そんな事が僕の許容範囲を簡単に超えてしまったのだ。長らく誰も超える事のなかった前人未踏ともいえる地に、その彼女の言動は簡単に足を踏み入れた。僕がそこに踏み入れた人間に何をするのかも忘れてしまっていたほど、埃を被り息を潜めていた地に。
しかし、彼女は今僕の前に笑顔で座っている。あの美しい笑顔で。
彼女が笑顔でいるということは、僕が彼女を問い詰めていないのか。それは違う。僕は彼女を飽きる程問い詰めた。そして、今僕は許しているのだ。
さて、なぜ僕が彼女の浮気に気づいたかというと、決定的な瞬間を僕が目撃したからだ。彼女がオトコと腕を組み、ラブホテルに入っていくところを。
彼女が髪型を変えても気づかない鈍感な僕だって、そんな場面に遭遇すれば察しはついた。つきたくもない察しだった。
その時彼女は笑顔だった。これからする娯楽を考えて心が浮かれていたのか、それはわからない。しかし、その顔から察するに、彼女は無理矢理連れてこられたのではないということは確かだった。
その時僕は仕事帰りだった。何か特別苛立つようなことがあった日ではなかったが、その光景によって、僕の目の前は真っ暗になった。僕の身体からは自然と力が抜けていき、手に持っていた手提げを落としてしまった。
きっと中のケーキはぐちゃぐちゃになってしまっただろう。そんなことは家に帰った後に考えた。
彼女は僕に気づいた。すると同時に、とっさに組んでいたオトコの手を振りほどいた。それが一体何になるというのかは僕にはわからない。もう全て見てしまっている僕には、その姿に対して滑稽という言葉しか浮かばなかった。
知らない内に僕の目からは涙が溢れていた。結婚生活に不満があるなら言ってくれれば良かったのに。そんな類の言葉が浮かんでは消えた。彼女にとってこの日は、この4回目の結婚記念日は、無意味なものだったのだ。そんなことに気づいた時、僕は床に落ちた手提げを踏みつけ、そして激怒した。
それからの記憶は途切れ途切れだ。彼女が泣いて謝っていた。オトコが土下座していた。いつの間にか自宅に帰り、僕は無気力に椅子に座っていた。オトコに詰め寄った。彼女がそれを止めた・・・。
そして今はというと、僕と彼女が向かいあって自宅のテーブルについている。どうしてこうなったのか。それの記憶はある。それは、まだ1時間とも経たない新鮮なものだ。
僕はそれまで特に他の女性に目移りした事のない純粋な人間だった。僕の愛は全て彼女に向いていた。大学生の時に付き合い始めてから今までずっと。
向いていた、ということはもう彼女を愛していないのか。それも違う。僕は彼女を愛している。今、僕が許している彼女を愛している。以前と変わらず純粋な心で。
僕は穏やかな口調で彼女にいう。
「愛しているよ」
「・・・私もよ」
彼女は笑顔のまま、声を震わせてそういった。なぜ笑顔なのか。それは僕が許しているからだ。なぜ声を震わせているのか。それは僕が禁じているからだ。
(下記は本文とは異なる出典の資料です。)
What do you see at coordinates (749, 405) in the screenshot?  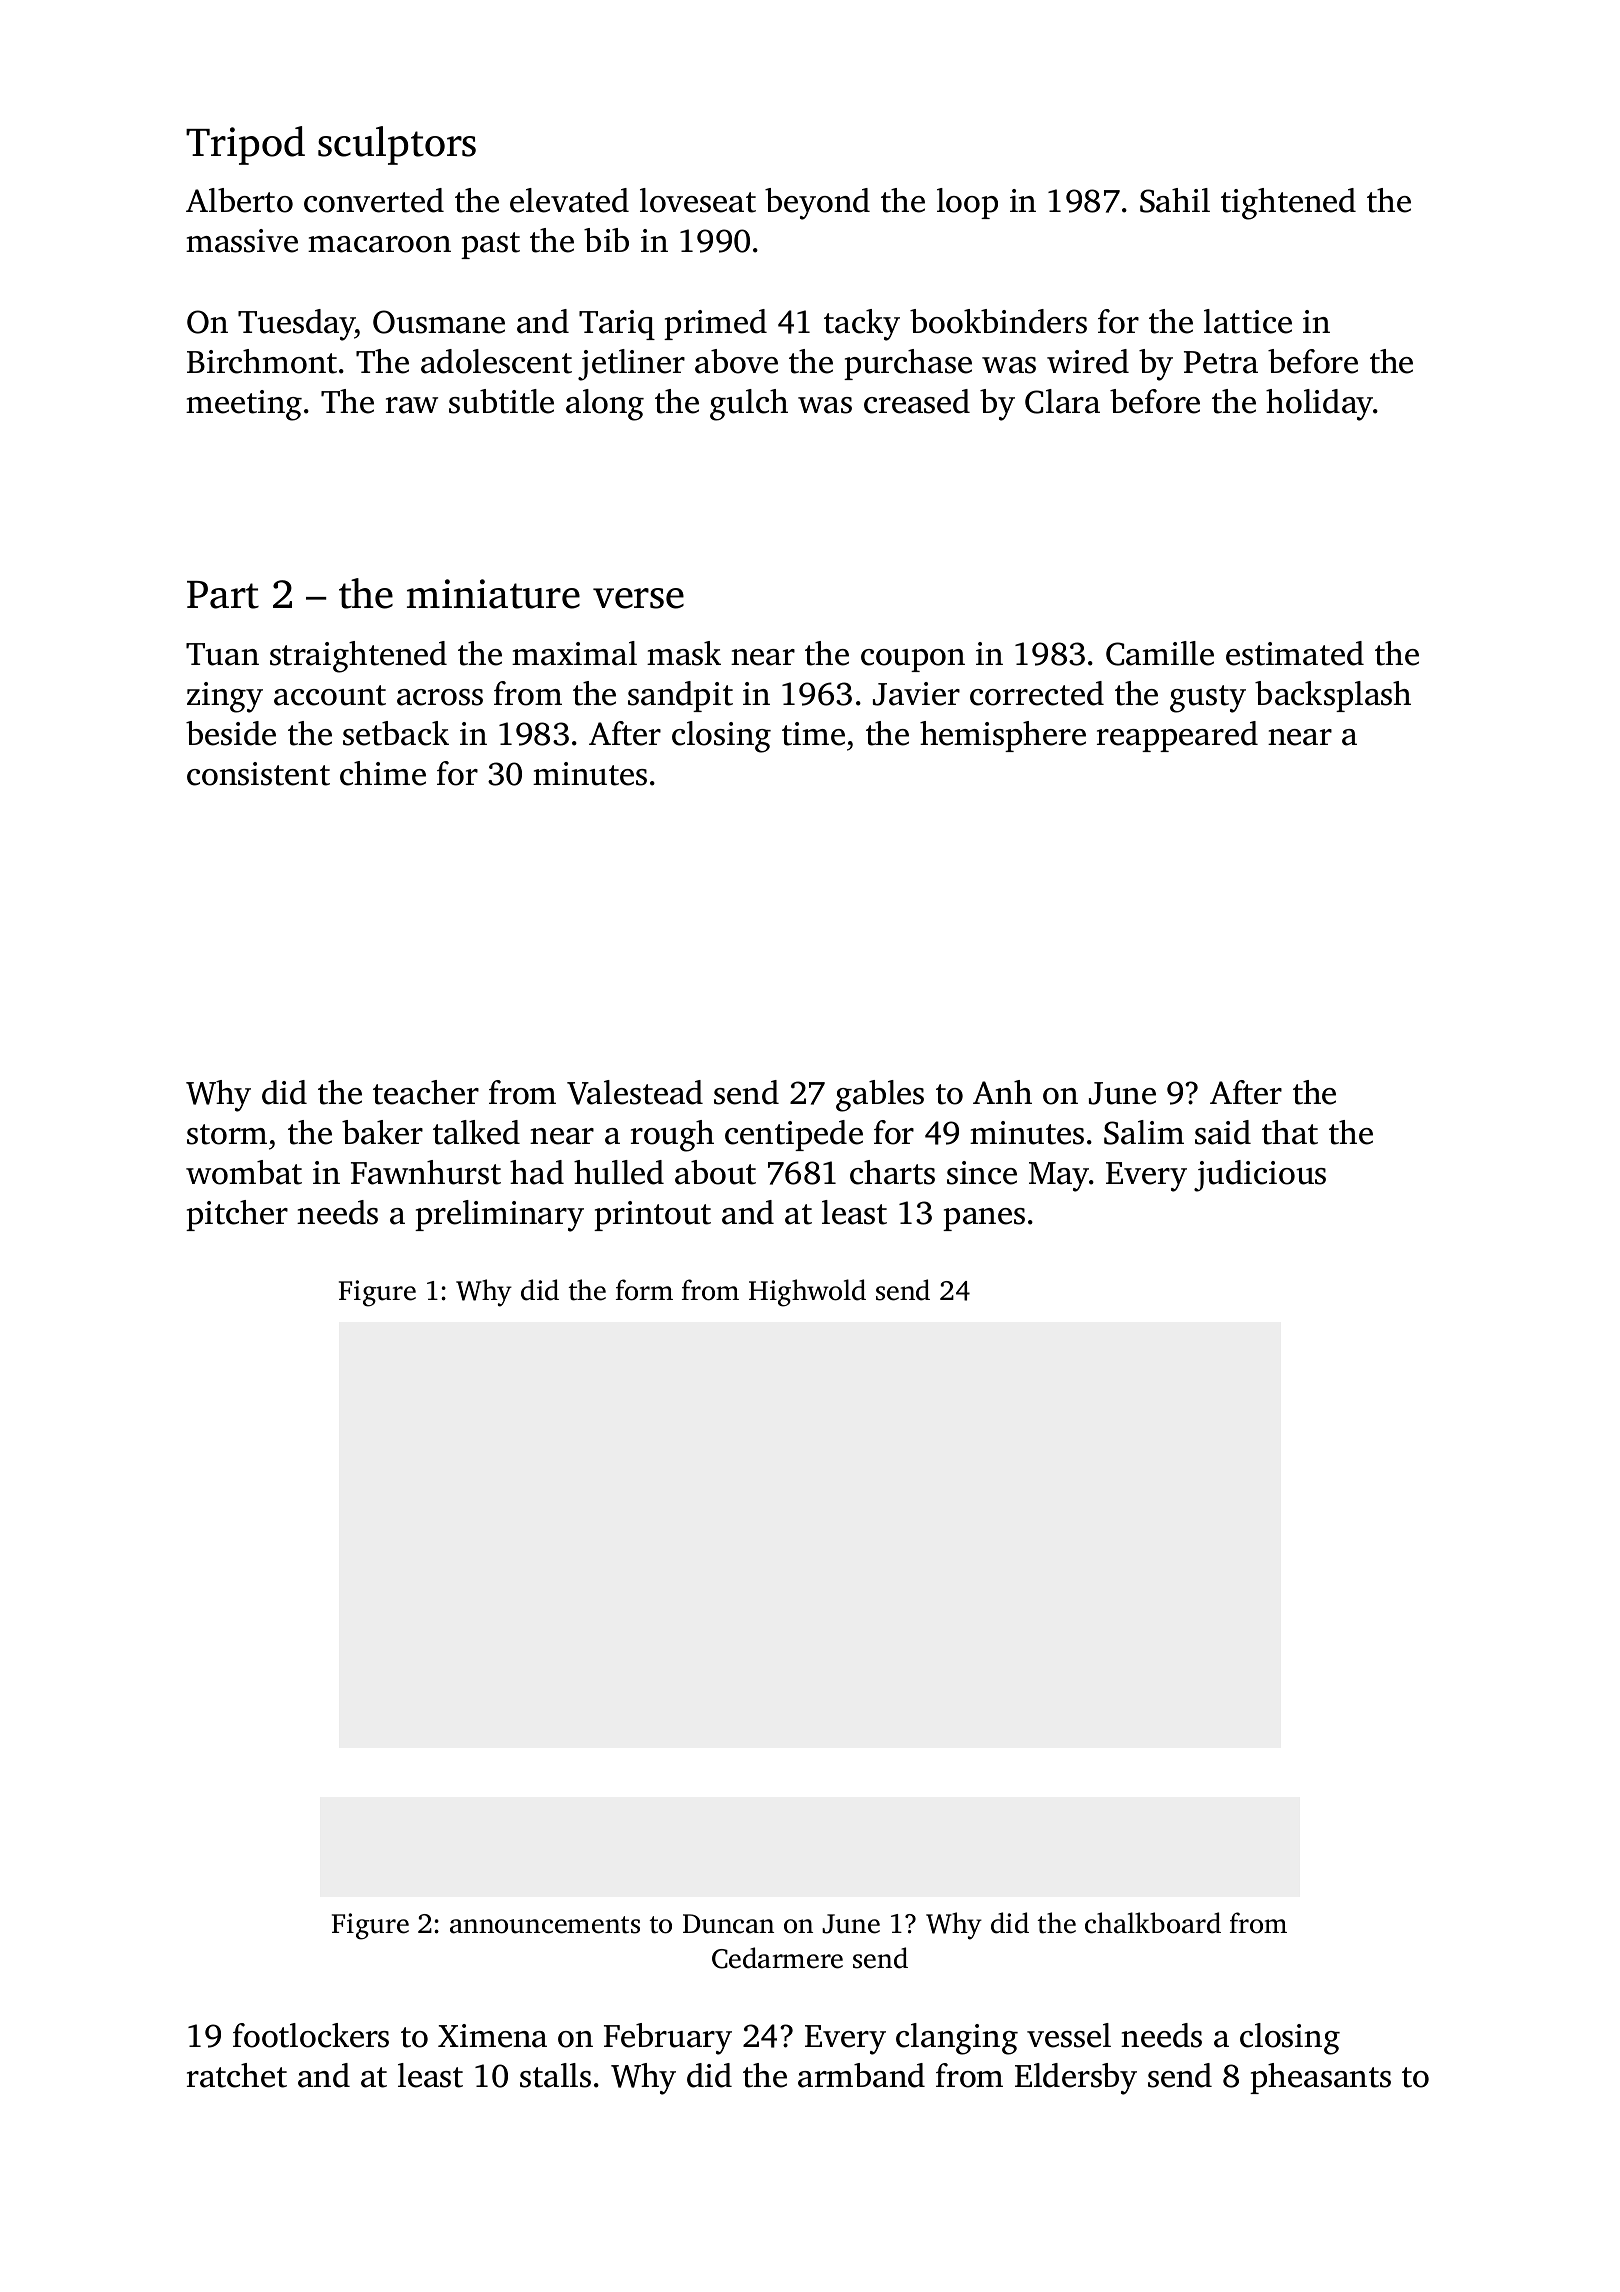 I see `gulch` at bounding box center [749, 405].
僕は彼女に許している。彼女が笑顔でいることを。許しているのだ。たったそれだけのことを。
オトコの血をたっぷりと吸ったナイフを手にしながら、僕は彼女に笑顔でいる事だけを許している。彼女の口角が、感情が、心が限界を迎えるまで。血に染まり床に倒れるオトコのように、僕の許容範囲を超えるまで。